La variation des prix brise la confiance du marché

Pour l'instant, les prix du pétrole augmentent, déjà en hausse de 50% depuis le début de l'année. Le blé est encore en hausse de 40% et l'aluminium de 30%. Ces marchés étaient tendus avant février, et les prix vont probablement fluctuer fortement lorsque les effets de la perte des approvisionnements russes et ukrainiens se feront sentir sur les marchés mondiaux.

La hausse des principaux biens de consommation réduit la confiance et fait pencher la balance vers l'épargne.  

En outre, les prix élevés et la profonde incertitude politique qui les accompagne vont entamer la demande.
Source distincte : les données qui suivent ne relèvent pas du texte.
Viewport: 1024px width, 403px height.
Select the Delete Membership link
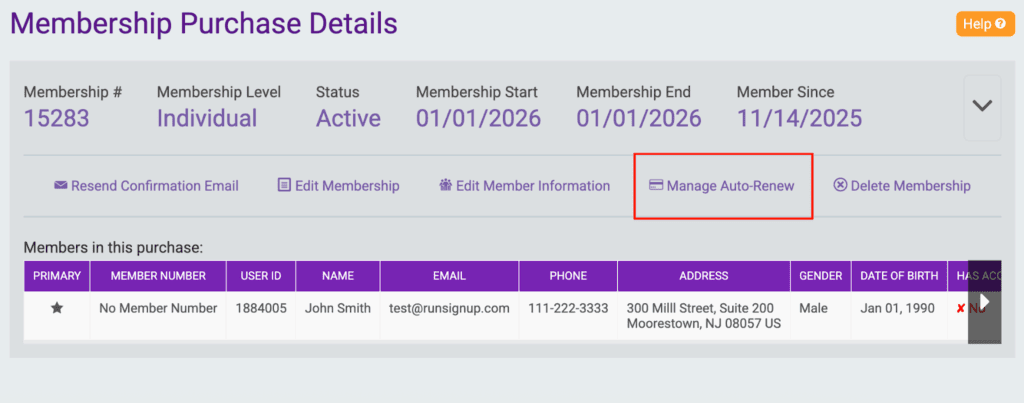point(910,186)
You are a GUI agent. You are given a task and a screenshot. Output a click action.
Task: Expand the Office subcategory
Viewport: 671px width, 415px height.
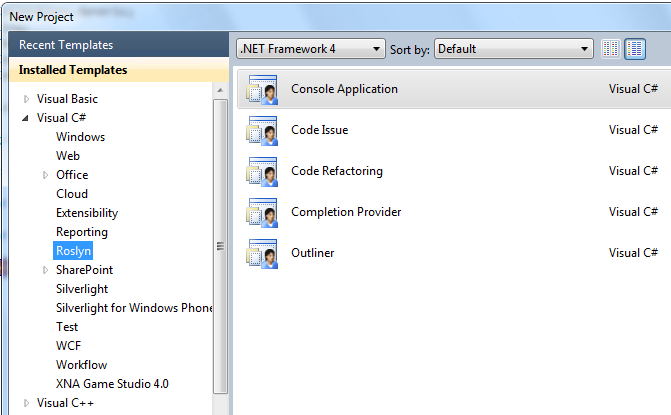pos(45,175)
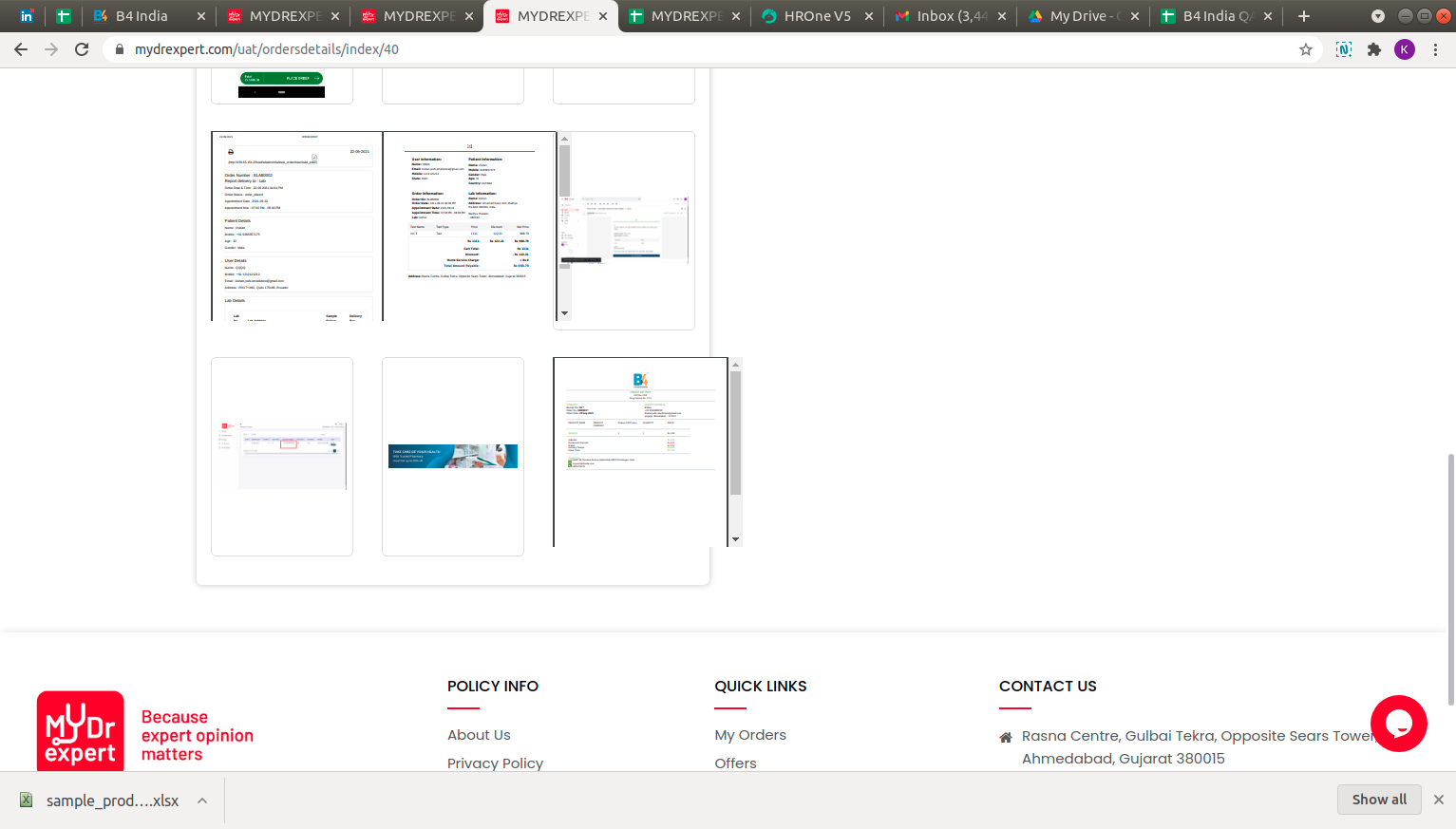Click the Show all downloads button
The width and height of the screenshot is (1456, 829).
click(1379, 800)
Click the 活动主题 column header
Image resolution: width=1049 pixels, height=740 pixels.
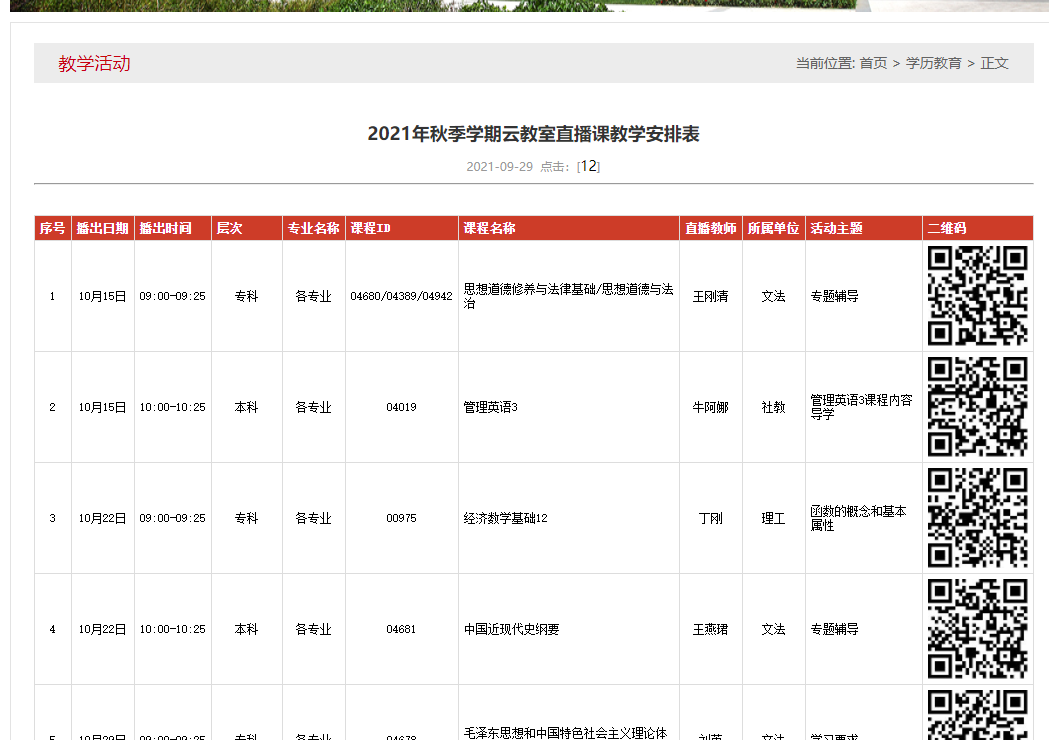coord(836,228)
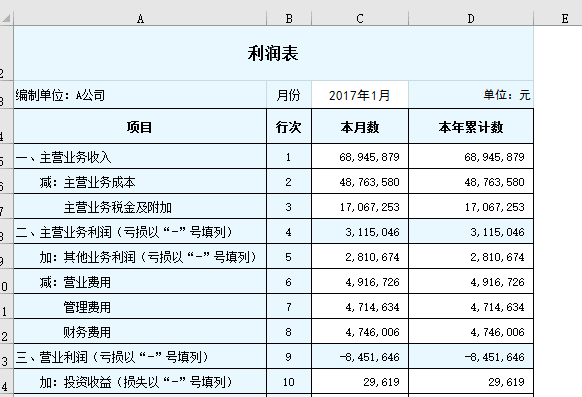Screen dimensions: 582x397
Task: Select monthly value -8,451,646 cell
Action: click(360, 357)
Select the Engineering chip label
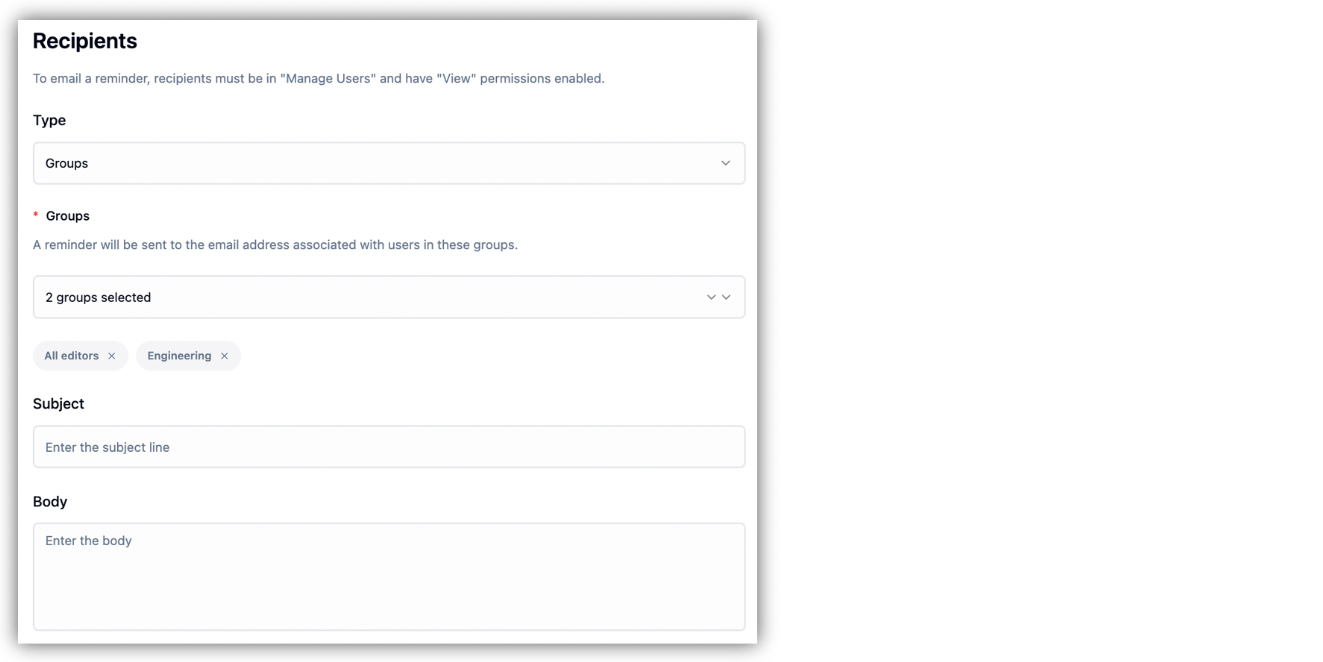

Les relevés de l’indice des directeurs d’achat de jeudi 24 mars montrent toujours une forte consommation aux Etats-Unis, les restrictions COVID-19 s'étant assouplies. Mais la confiance des entreprises a également atteint son plus bas niveau sur cinq mois, alors que la fin de la reprise se profile à l'horizon. En Europe, les chiffres des services et de l'industrie manufacturière ont légèrement baissé, mais restent en expansion. Les nouvelles commandes ont diminué pour la première fois en 21 mois. Même le consommateur le plus résilient a des limites. La vague estivale de cette année ne sera rien comparée à celle de l'année dernière.

La hausse des prix des principaux biens de consommation, notamment de l'essence et des denrées alimentaires, réduit la confiance et fait pencher la balance vers l'épargne.  

De plus, après avoir accumulé pendant deux ans d'importantes dettes pour venir en aide aux victimes de la pandémie, le gouvernement américain n'est décidément pas d'humeur à amortir le choc avec une nouvelle série d'aides. Il est vrai que le soutien général en Europe ne se verra plus et qu’il y aura probablement davantage de dépenses de défense globalement, mais modifier le cours du cycle économique prendra certainement encore du temps.

D'une certaine manière, il s'agit d'un schéma normal de hausses et de baisses de l'économie, mais les variations brutales des prix donneront l'impression d'une «stagflation» avec des prix plus élevés et une croissance ralentie.  La confirmation viendra au cours des deux prochaines saisons de résultats, lorsque les entreprises qui, jusqu'à présent, ont facilement répercuté la hausse de leurs coûts sur les consommateurs commenceront à faire état de marges bénéficiaires en baisse. Les taux d'épargne devraient également commencer à augmenter, car les consommateurs s'inquiètent d'un marché du travail qui ne sera pas aussi tendu.